Re Writing

Paris Review: How much rewriting do you do?

Hemingway: It depends. I rewrote the ending to A Farewell To Arms, the last page of it, thirty-nine times before I was satisfied.

Paris Review: Was there some technical problem there? What was it that stumped you?

Hemingway: Getting the words right.


ReWriting is improving the style and structure of your text, while preserving its intended meaning.

Before the word processor, it meant manually copying the original text and incorporating changes. Similarly, before interactive work stations, ReWriting a program also included manually copying the original. Perhaps this explains the confusion between the terms writing and ReWriting in common programmer usage.

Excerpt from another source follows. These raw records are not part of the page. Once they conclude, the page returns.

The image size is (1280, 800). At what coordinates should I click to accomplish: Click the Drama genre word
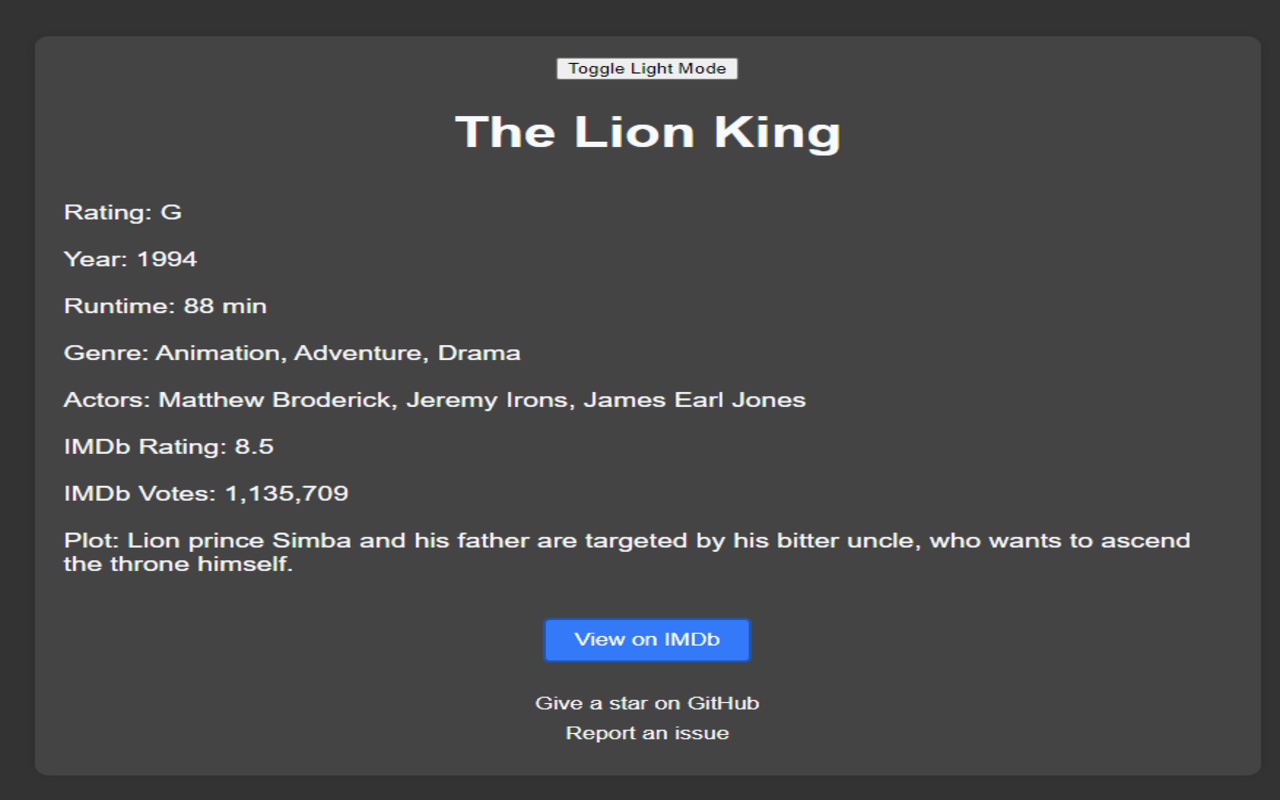(x=479, y=353)
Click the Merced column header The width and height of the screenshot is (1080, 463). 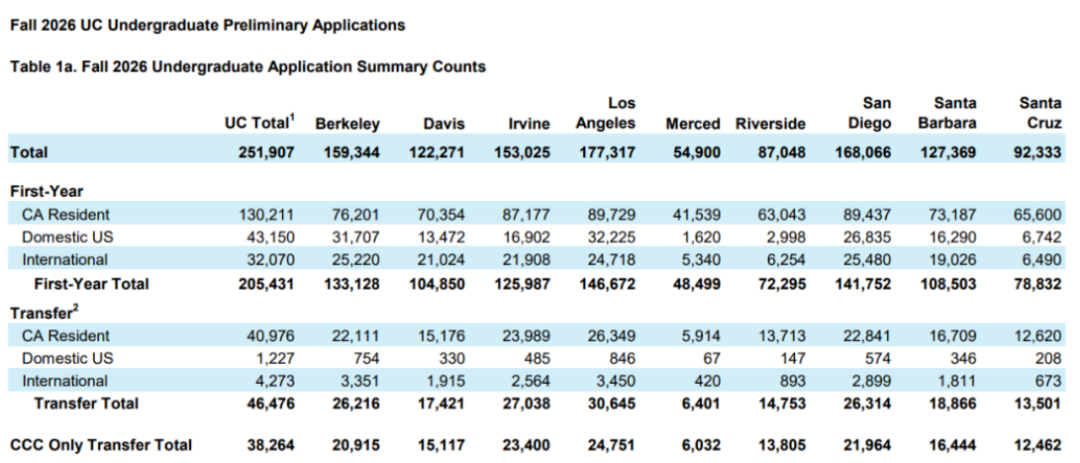click(692, 124)
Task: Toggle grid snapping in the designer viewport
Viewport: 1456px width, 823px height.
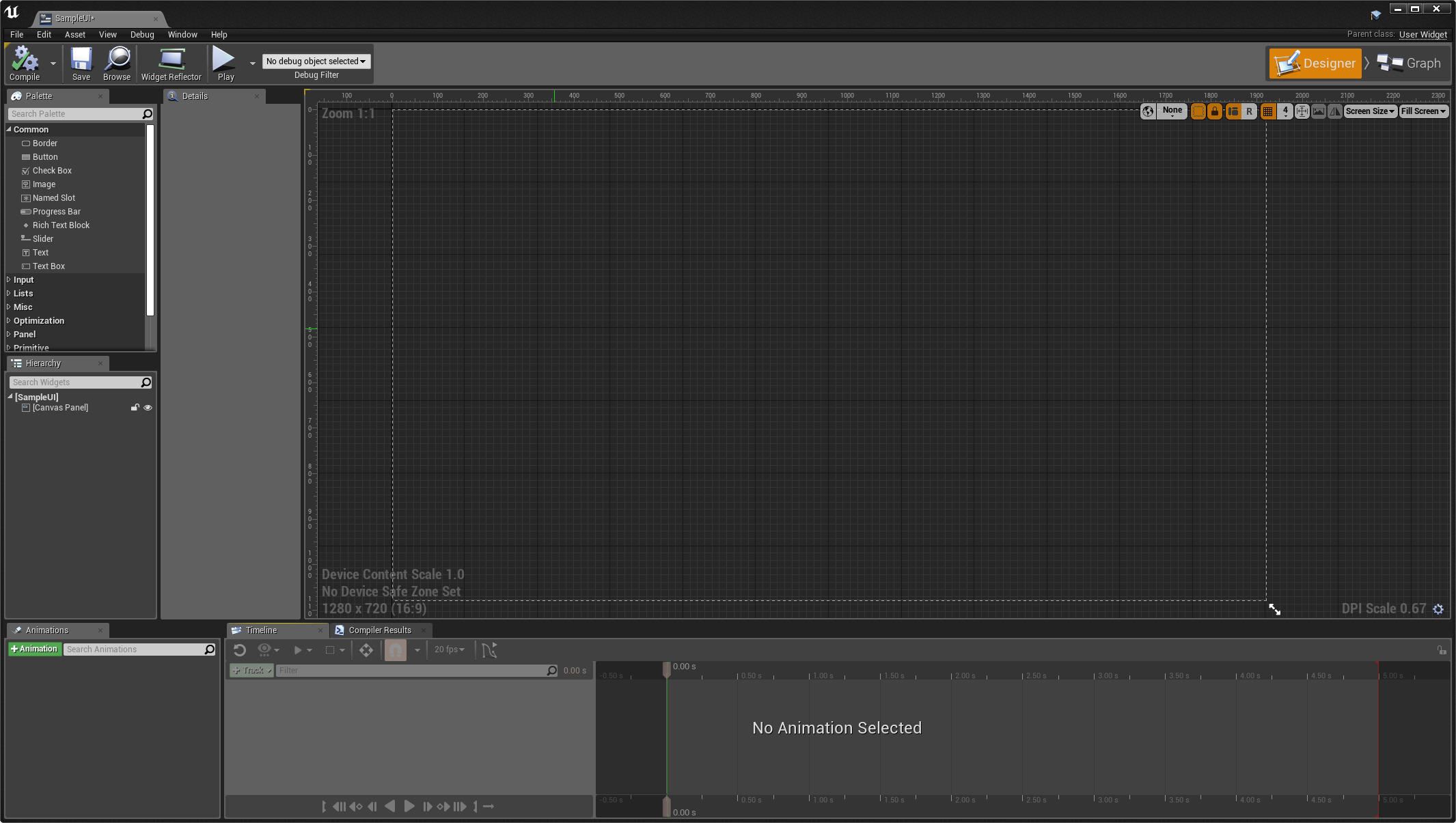Action: pyautogui.click(x=1267, y=111)
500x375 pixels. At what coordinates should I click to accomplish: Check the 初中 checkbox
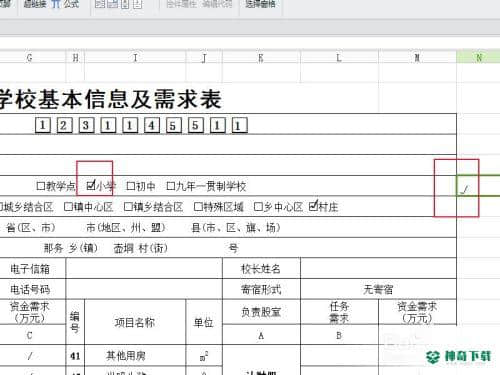click(131, 186)
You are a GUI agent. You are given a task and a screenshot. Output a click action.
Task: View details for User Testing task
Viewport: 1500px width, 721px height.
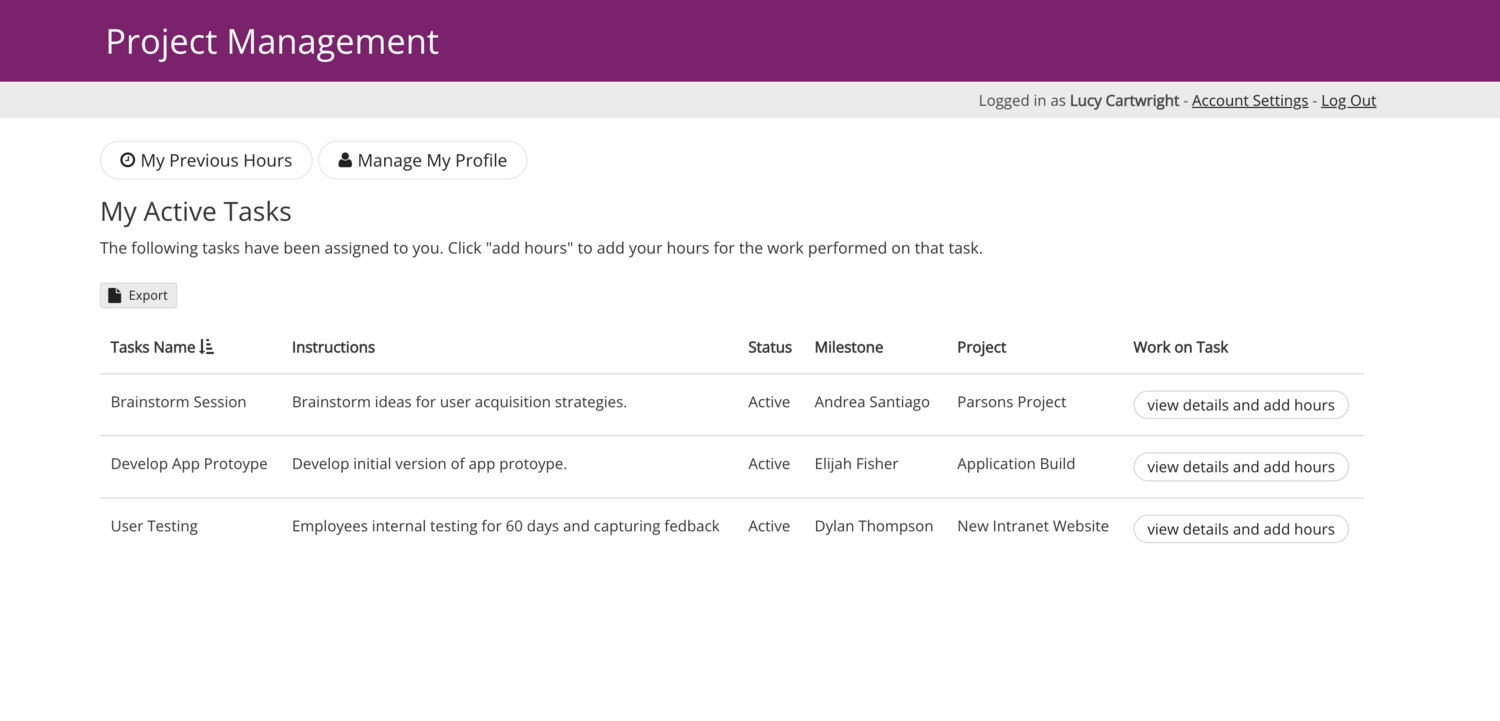tap(1240, 528)
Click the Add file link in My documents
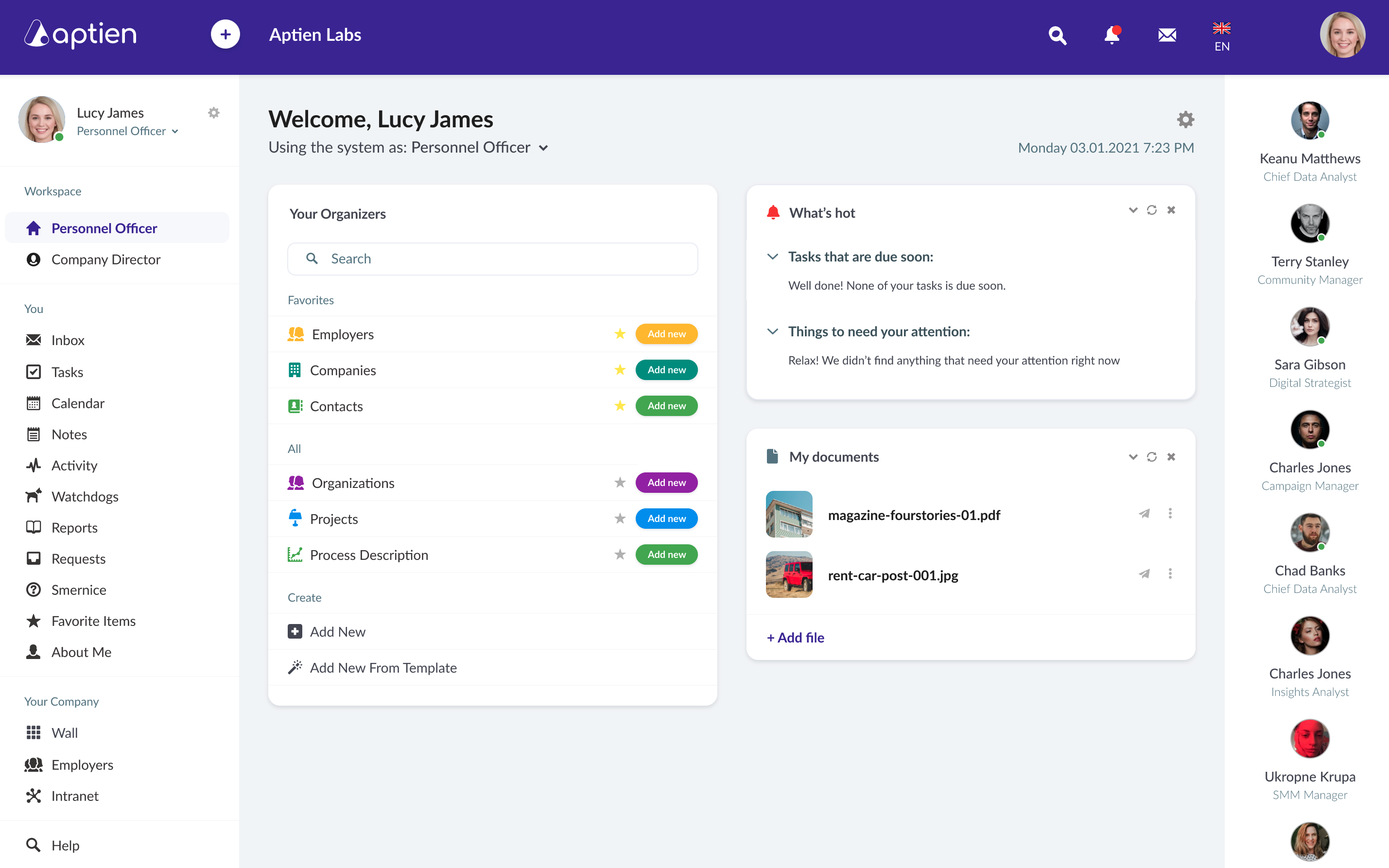Viewport: 1389px width, 868px height. 795,637
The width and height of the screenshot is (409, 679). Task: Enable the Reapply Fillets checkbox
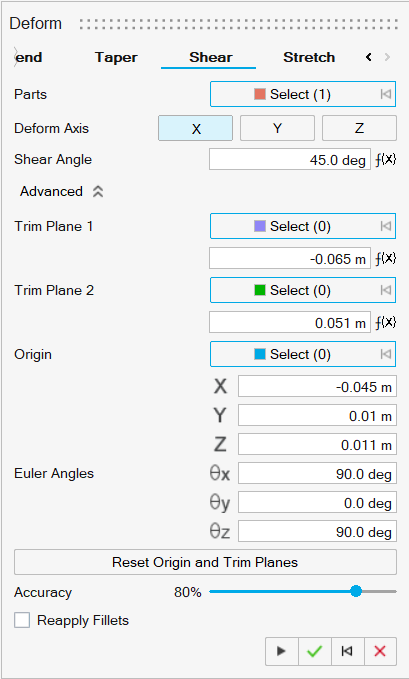[x=22, y=620]
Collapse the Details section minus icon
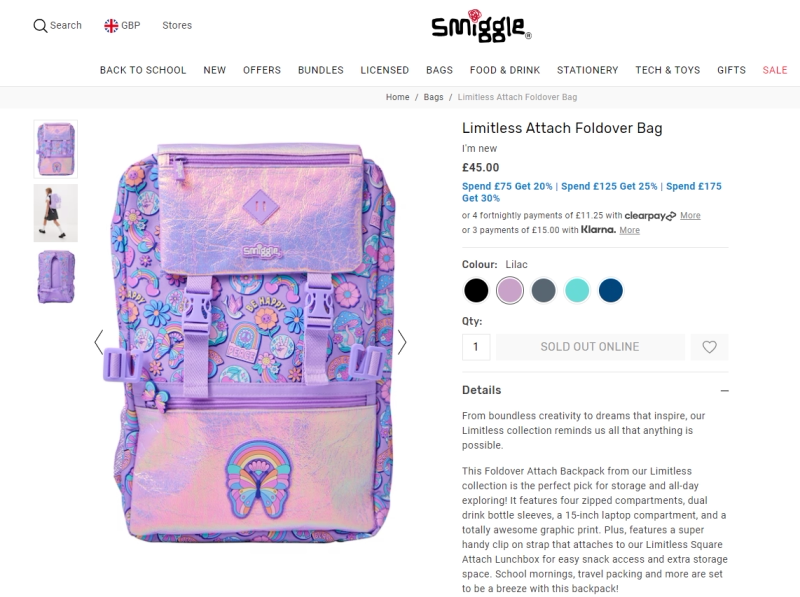The height and width of the screenshot is (597, 800). [x=724, y=391]
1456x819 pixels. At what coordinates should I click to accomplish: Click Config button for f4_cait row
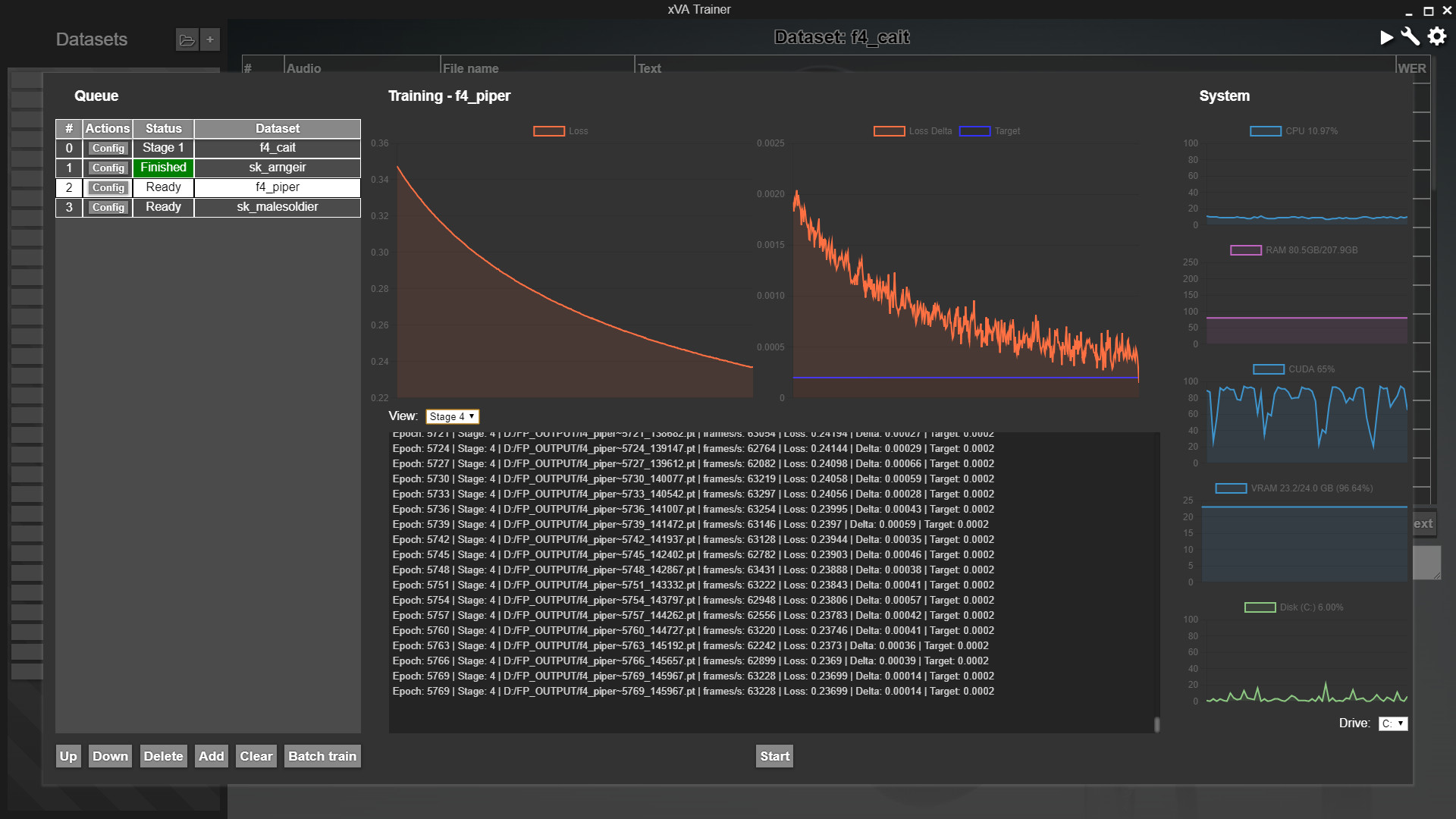(x=108, y=148)
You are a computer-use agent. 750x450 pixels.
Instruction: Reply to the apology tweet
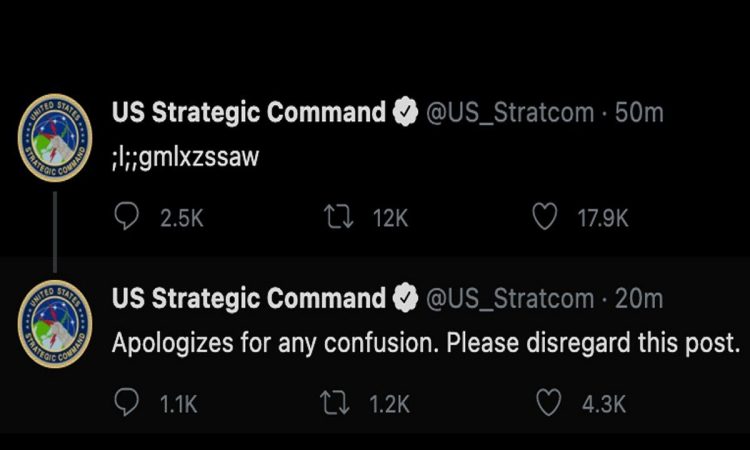[127, 403]
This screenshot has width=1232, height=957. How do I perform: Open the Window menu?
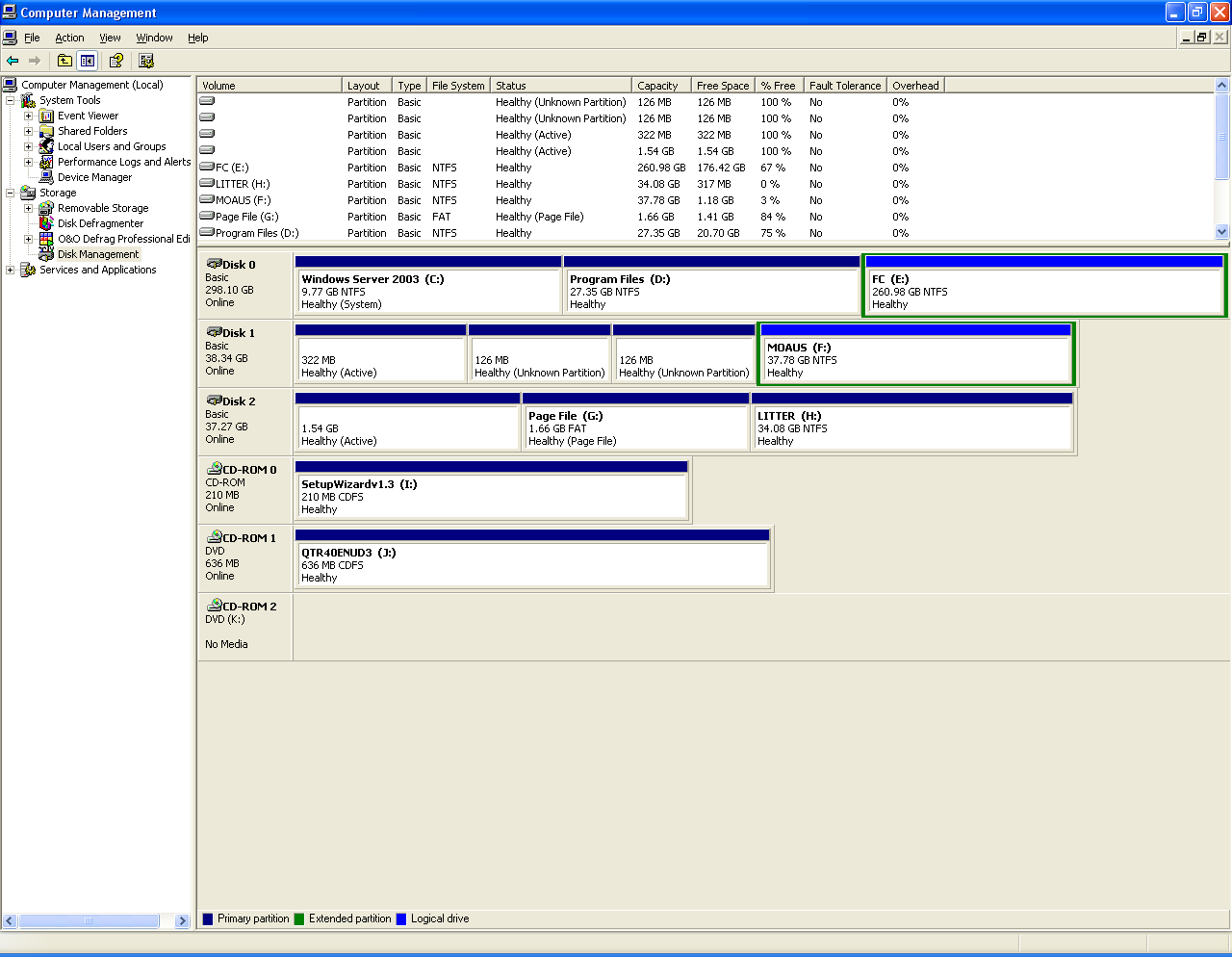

To many programmers, ReWriting a program, means WritingCodeFromScratch. This opposes the term ReWriting in general usage which is a cornerstone of good writing; see WritingIsRewriting. Perhaps one intention is to help distinguish ReWriting and ReFactoring which are otherwise similar practices.

Much as ReWriting is to text, ReFactoring is improving the style and structure of existing source, while preserving its meaning to the computer. Also like ReWriting, ReFactoring rarely involves throwing the source away and starting over. Although, see Substitute Algorithm in RefactoringImprovingTheDesignOfExistingCode for an exception.